Francisca Flores nem sempre lidou bem com o seu cabelo ondulado e volumoso. Por isso, durante vários anos usava-o numa trança ou atado. Também Carolina Barroso se recorda de que desejava ter o cabelo liso. Mais: a ida ao cabeleireiro nem sempre é uma experiência positiva para quem tem caracóis e estes não são assim tão raros, já que dois terços da população mundial tem o cabelo encaracolado ou encrespado. Em Portugal, é um quinto da população. Nos últimos anos, as marcas têm apostado neste mercado, apresentando não só novos produtos, dos champôs aos sérums, mas também oferecendo formação aos cabeleireiros, de maneira a que se familiarizem mais com este tipo de cabelo.

“Durante o meu crescimento tive algumas más experiências, acabavam sempre por me cortar demais o cabelo”, confessa Francisca Flores, influenciadora com quase 55 mil seguidores na rede social Instagram, acrescentando que “quase evitava” a ida ao cabeleireiro. “Acho que para cabelos lisos, [os cabeleireiros] têm mais informação do que para os encaracolados. Muitas vezes até perguntam ‘quer esticar?’”, conta, por sua vez, Carolina Barroso, que é seguida por mais de 29 mil pessoas no Instagram. O “quer esticar?” é sinónimo de que o cabelo liso é mais bonito, mas é essa ideia que a Kérastase, do grupo L'Oréal, quer contrariar e, por isso, está a fazer formação junto dos seus parceiros. 

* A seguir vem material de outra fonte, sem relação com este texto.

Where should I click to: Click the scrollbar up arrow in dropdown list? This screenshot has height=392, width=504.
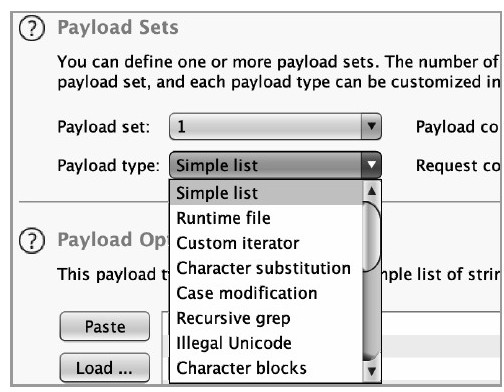coord(371,191)
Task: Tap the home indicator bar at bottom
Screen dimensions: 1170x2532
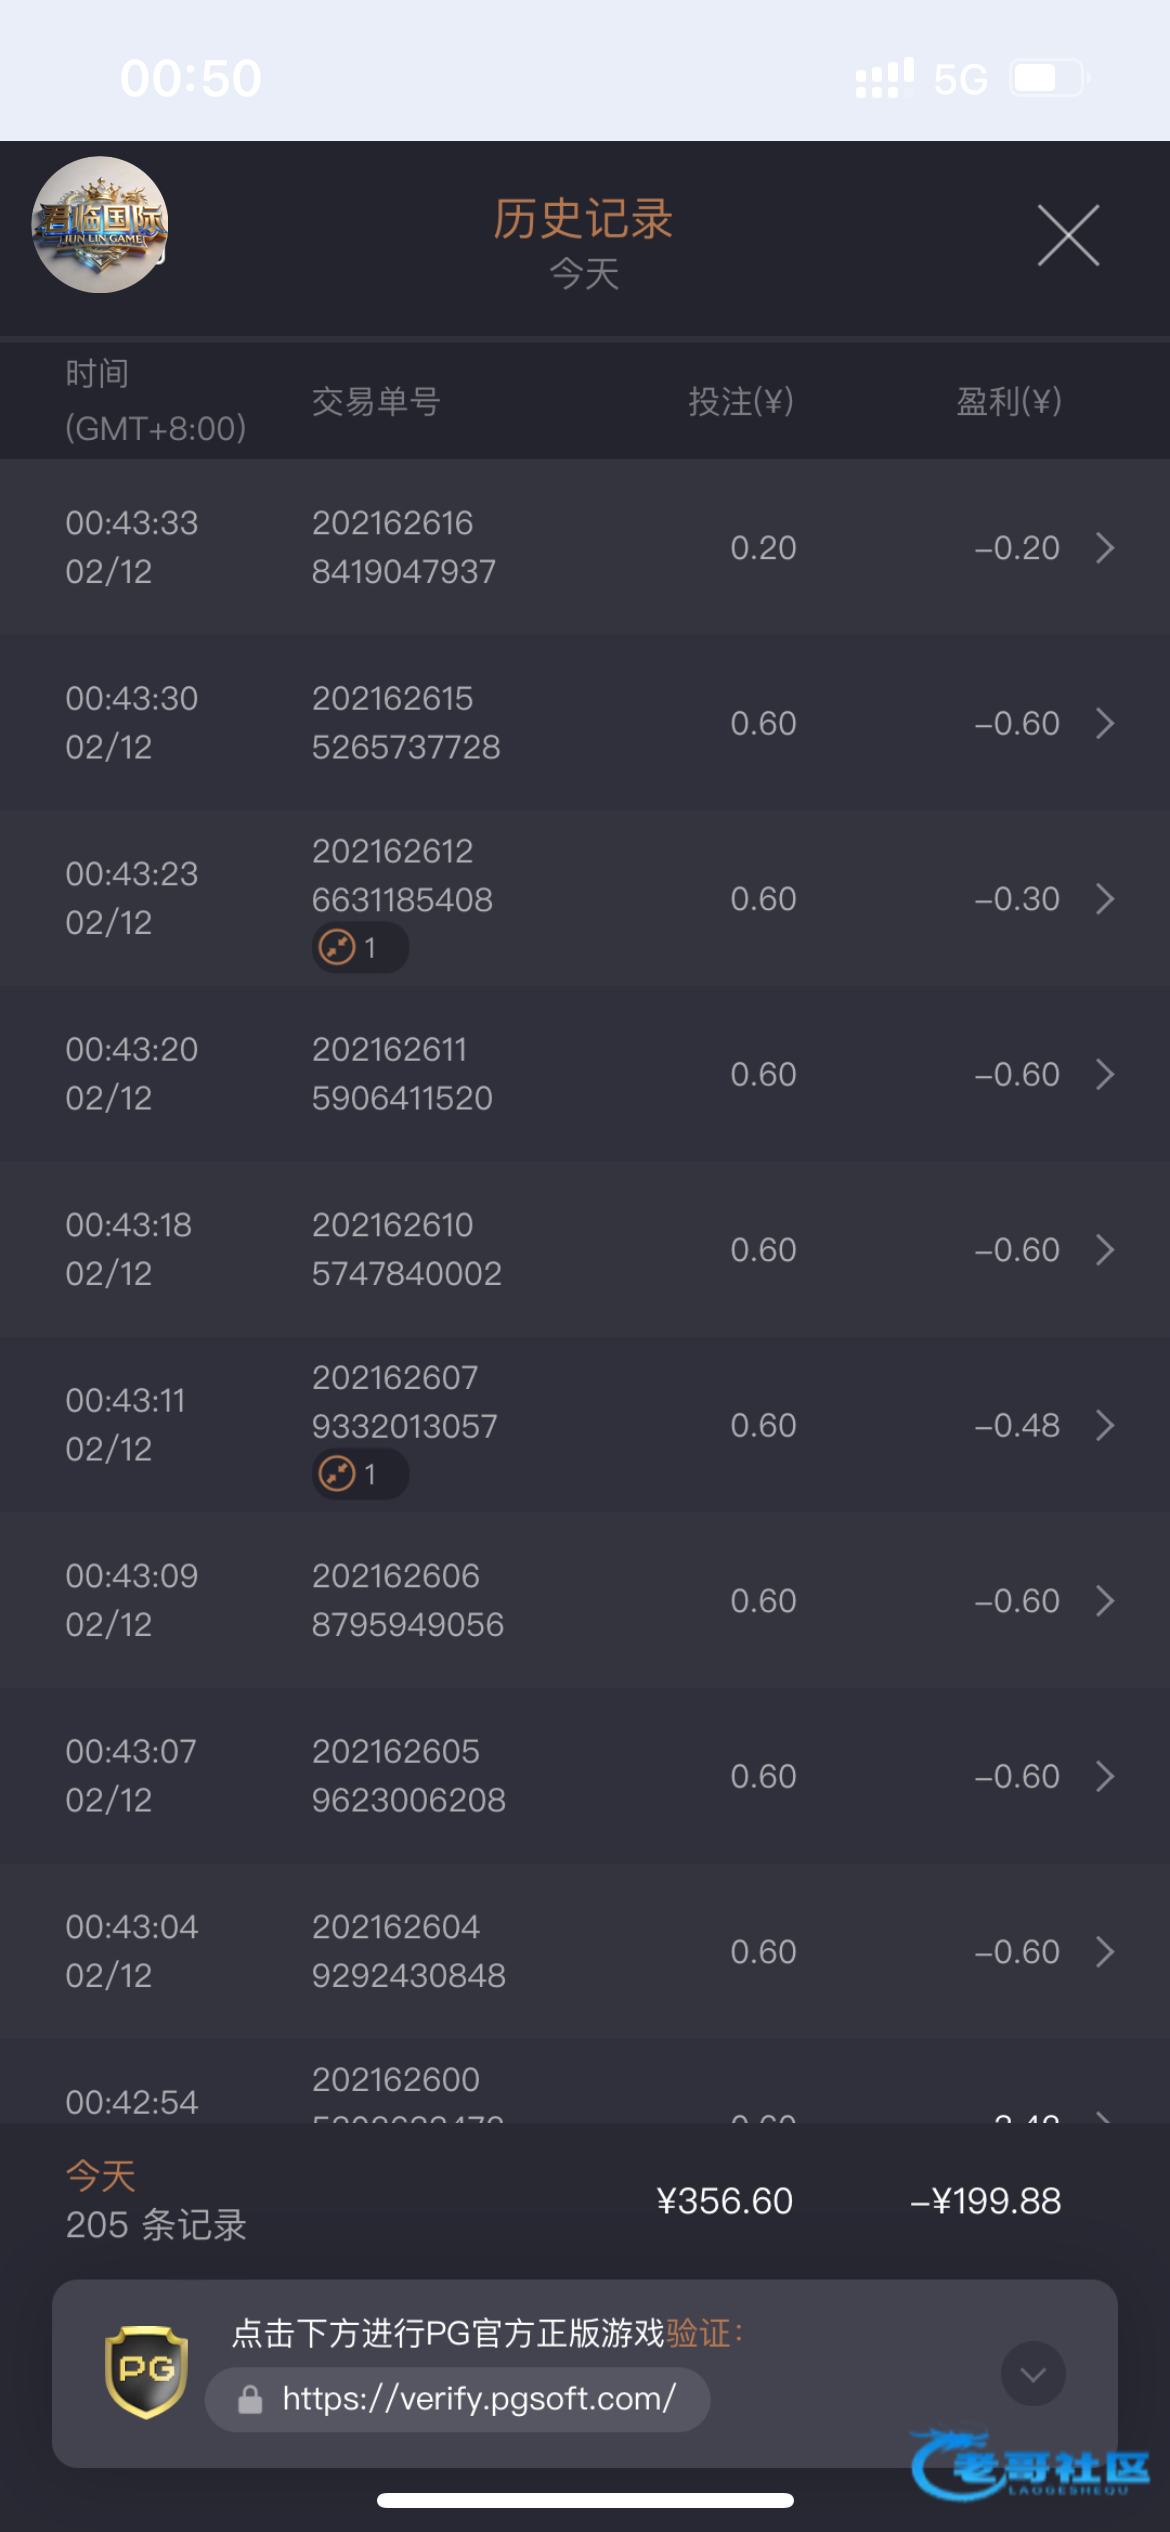Action: coord(585,2500)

“Alguns cabeleireiros, por falta de formação, tendem a não saber lidar muito bem com estes tipos de cabelos e a coisa mais fácil é recomendar alisamentos ou brushings, o que vai de certo modo contra a natureza destes cabelos e pode ser até emocionalmente prejudicial para as mulheres”, aponta ​Cidália Ferreira, responsável pelo departamento de educação da Kérastase​. Por exemplo, continua, “não existem cabeças académicas – aquelas em que os cabeleireiros treinam – com cabelos encaracolados”. De acordo com os estudos da marca, apenas 5% dos salões têm profissionais especializados em caracóis.

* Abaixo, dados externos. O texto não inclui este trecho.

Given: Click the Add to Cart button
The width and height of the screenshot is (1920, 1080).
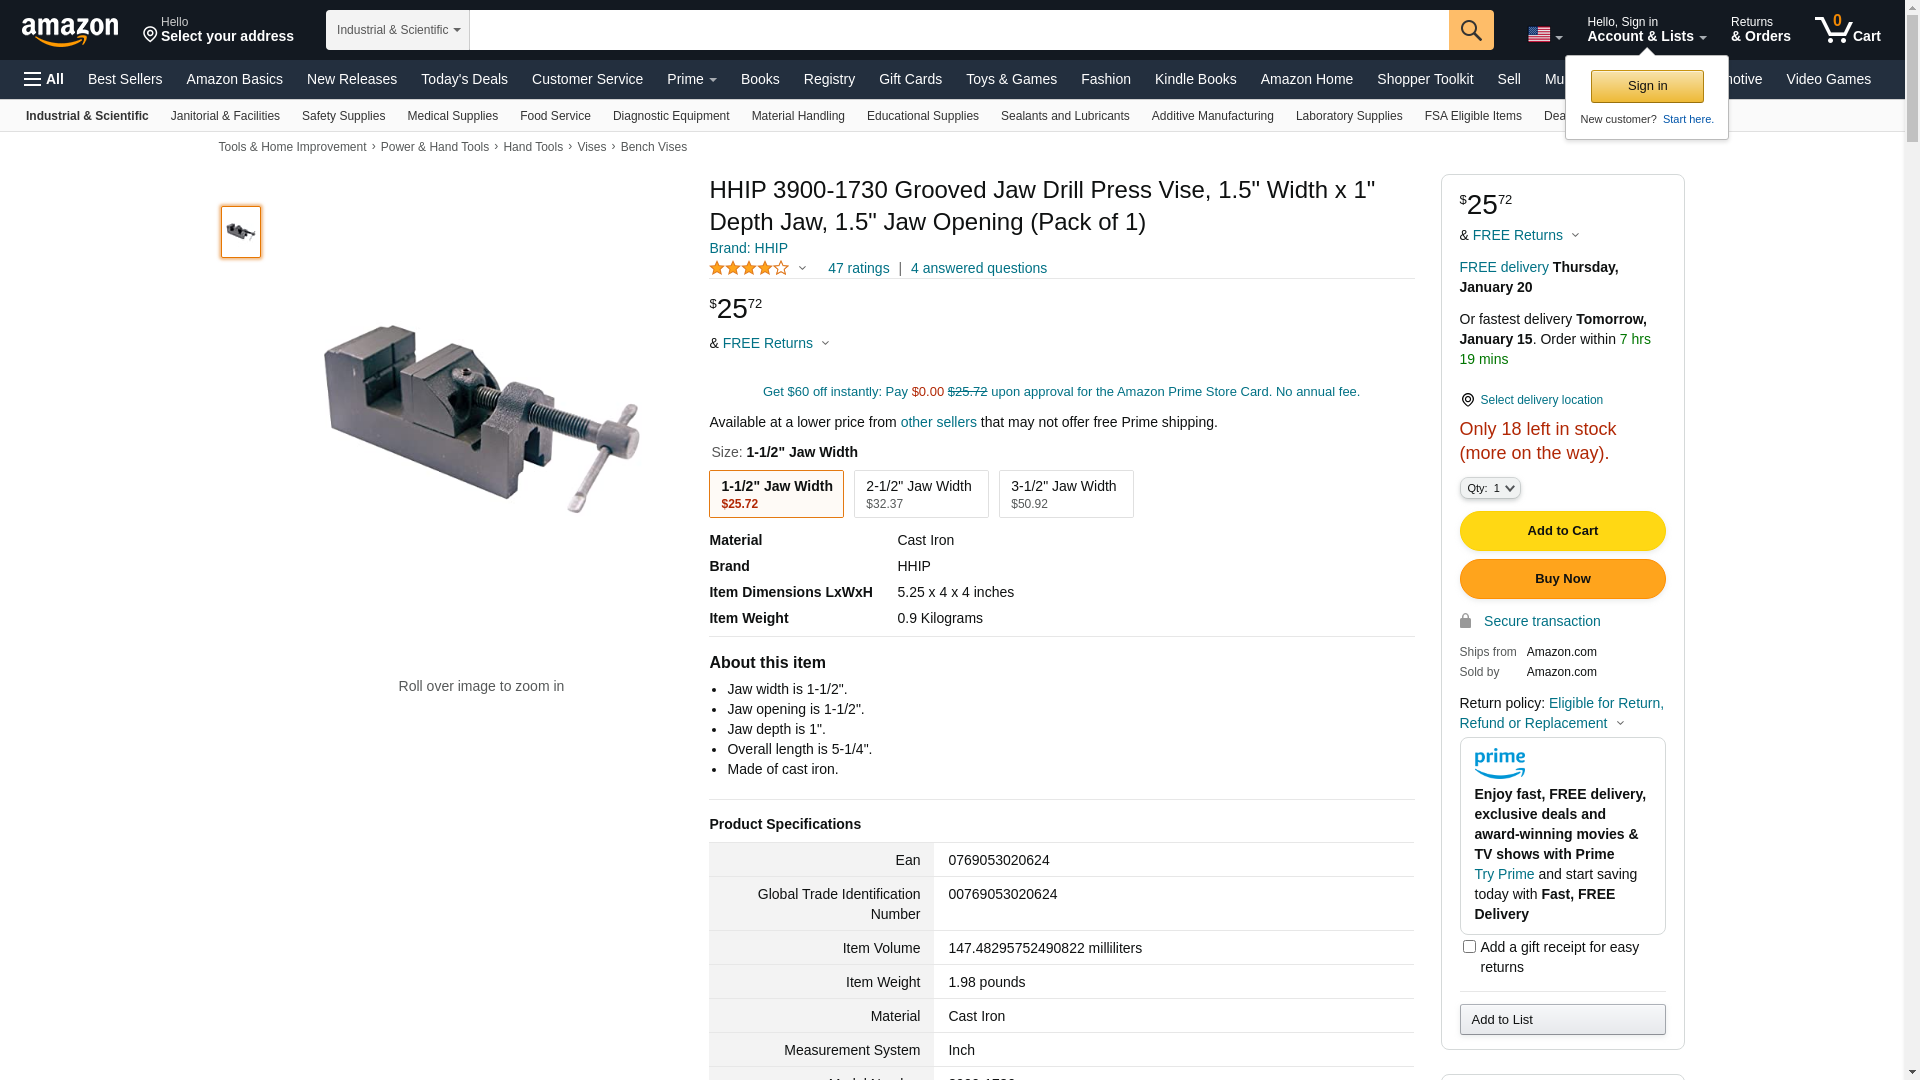Looking at the screenshot, I should 1562,531.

A aceitação e adopção do cabelo natural tem alcançado níveis elevados nos últimos anos, particularmente na comunidade negra em todo o mundo, num esforço para acabar com a discriminação. De acordo com Cidália Ferreira, é necessário fazer com que estes cabelos sejam “socialmente aceites e que não sejam olhados como um cabelo descuidado ou menos profissional”. Por isso, defende que “a moda, a imprensa, todos podem dar o seu contributo” para essa normalização. E esta passa por olhar para algumas figuras públicas como referência, é o caso de Serena Williams, Lupita Nyong’o, Solange Knowles, Ava DuVernay e Willow Smith, conhecidas por mostrarem o seu cabelo natural.

Assim, a formação levada a cabo pela L'Oréal passa por um misto de ensino à distância e presencial. Começa com um webinar, em que é explicado o contexto do mercado, o conceito de gamas como a do Curl Manifesto, lançada recentemente e que pode ser usada em casa ou no cabeleireiro; seguem-se tutoriais online e termina com uma formação presencial, onde se discute o diagnóstico destes tipos de cabelos, os cuidados a ter, sendo também realizados cortes práticos. 

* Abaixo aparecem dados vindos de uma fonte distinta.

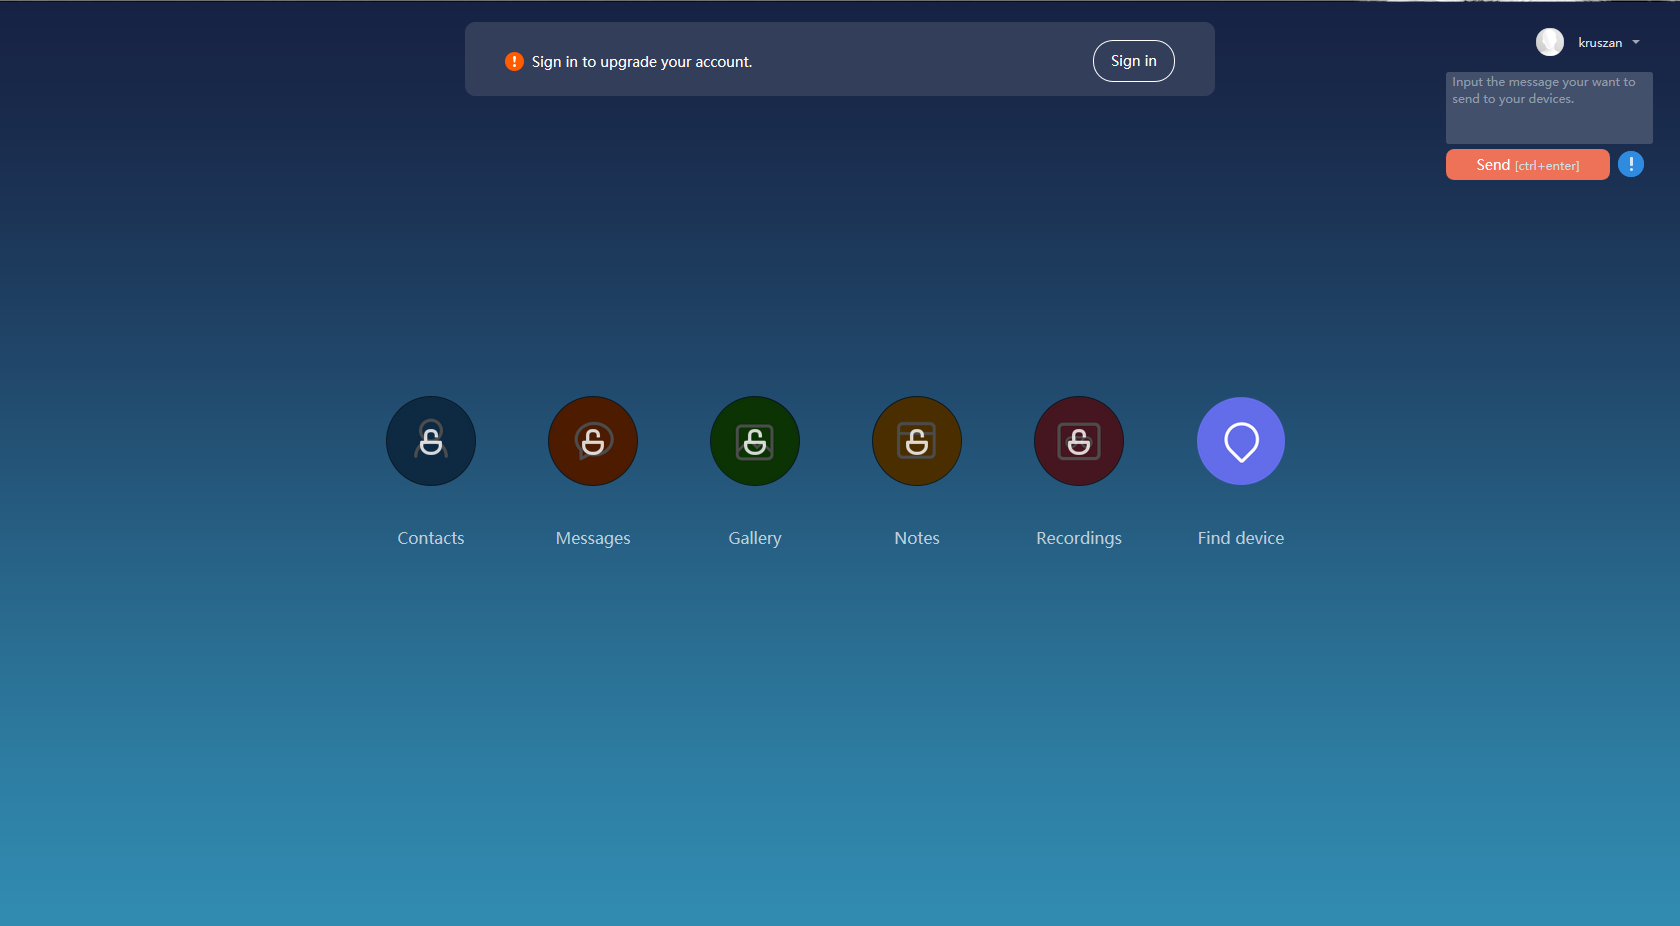Viewport: 1680px width, 926px height.
Task: Choose the Gallery text label
Action: pos(755,538)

“Hoje vivemos uma era onde a naturalidade é muito importante”, analisa Cidália Ferreira. “É o quebrar dos estigmas, as pessoas sentem-se com mais voz, com mais liberdade”, sublinha, defendendo que os caracóis não devem ser escondidos mas assumidos por quem os tem. Assim se passa com Francisca Flores e Carolina Barroso, embaixadoras da nova gama da Kérastase. Depois dos traumas da infância, actualmente, os seus cabelos são motivo de orgulho. "É uma das [minhas] características físicas que hoje em dia mais gosto”, conclui Francisca Flores.